Background: As the day progresses, clinicians may experience decision fatigue that impairs clinical reasoning. Such impairment may exert its greatest effects on clinicians’ abilities to identify and effectively treat heterogeneous clinical syndromes with high diagnostic uncertainty, including sepsis. We therefore examined the association of time of day with antibiotic initiation among hospitalized ward patients with sepsis.

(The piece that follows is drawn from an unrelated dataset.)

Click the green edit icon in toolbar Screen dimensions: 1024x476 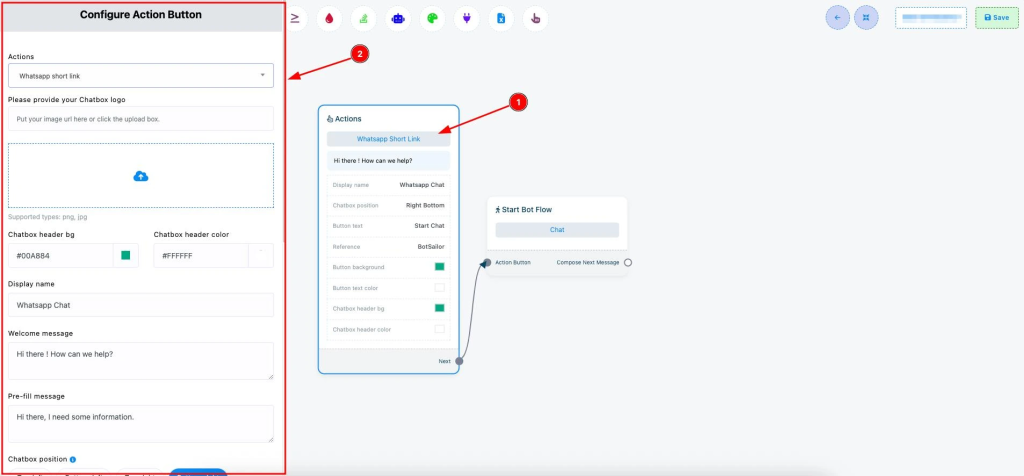point(362,18)
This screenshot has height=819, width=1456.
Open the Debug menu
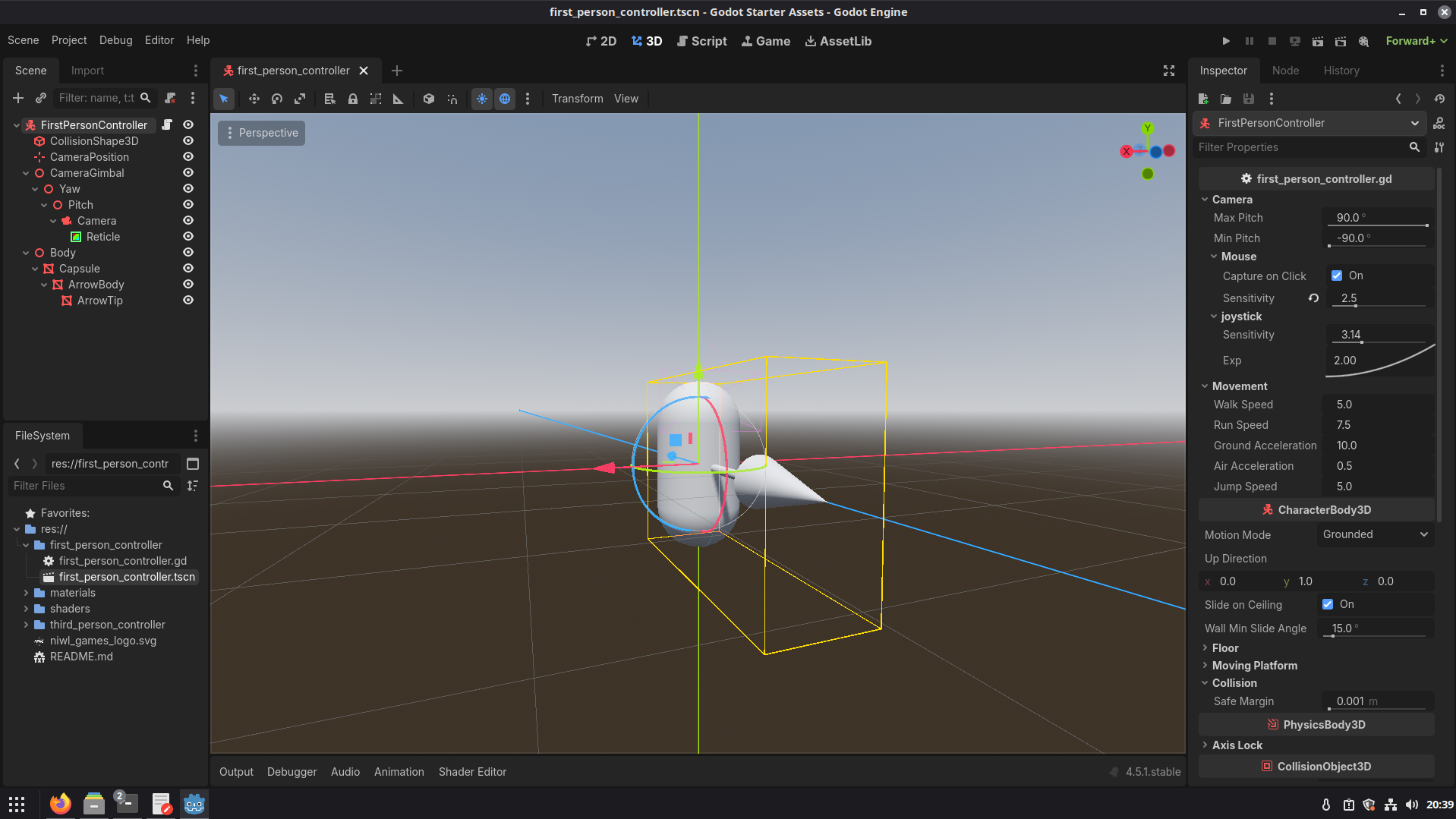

Methods: In four acute care hospitals of the University of Pennsylvania Health System, we conducted a retrospective cohort study of the first episode of hospital-acquired sepsis for non-ICU patients admitted October 2016 through June 2019. Sepsis onset was defined using CDC Adult Sepsis Event and Sepsis-3 criteria. The exposure was number of hours from the start of the work day, defined as 7AM. First, we fit a discrete-time time-to-event model with hours from sepsis onset as the time axis, to assess the association between hour relative to 7AM and the probability of antibiotic initiation among patients with sepsis. Second, we used logistic regression to assess the association between time of sepsis onset and odds of antibiotic initiation within three hours, as recommended by the CMS SEP-1 quality measure. For both analyses, we adjusted for hospital, admission year, and patient age, gender, race, ethnicity, admitting diagnosis, and service type (medical, surgical).
Results: Among 156,399 visits, 7,569 (5%) had a sepsis episode. Median age was 62 years (IQR 51-71), 53% were male, and 79% were on medicine services. Median time to antibiotic initiation was 10 hours (IQR 3-48) after sepsis onset and 2,057 (27%) patients received antibiotics within three hours.Probabilities of antibiotic initiation ranged from 0.8% (95% CI 0.6%-1.0%) at 7AM to 8.7% (95% CI 8.1%-9.4%) at 9PM. Using 7AM as the reference group, the probability of antibiotic initiation at each other hour differed significantly (p<0.001) (Figure). Using 7AM as the reference group for sepsis onset, odds of antibiotic initiation within three hours also differed significantly, ranging from 0.5 (95% CI 0.3-0.7) at 4PM to 1.5 (95% CI 1.0-2.1) at 9PM.
Conclusions: Antibiotic initiation peaks at 9AM and 9PM, early in clinicians’ 12-hour shifts, and subsequently declines throughout these shifts with nadirs at 7AM and 7PM at shift changes. We observed similar patterns for antibiotic initiation within three hours from sepsis onset. These findings suggest that between-shift handoff processes and/or decision fatigue cause delays in treatment for hospitalized patients with sepsis. Confirming these findings and distinguishing between these mechanisms may lead to quality-enhancing interventions.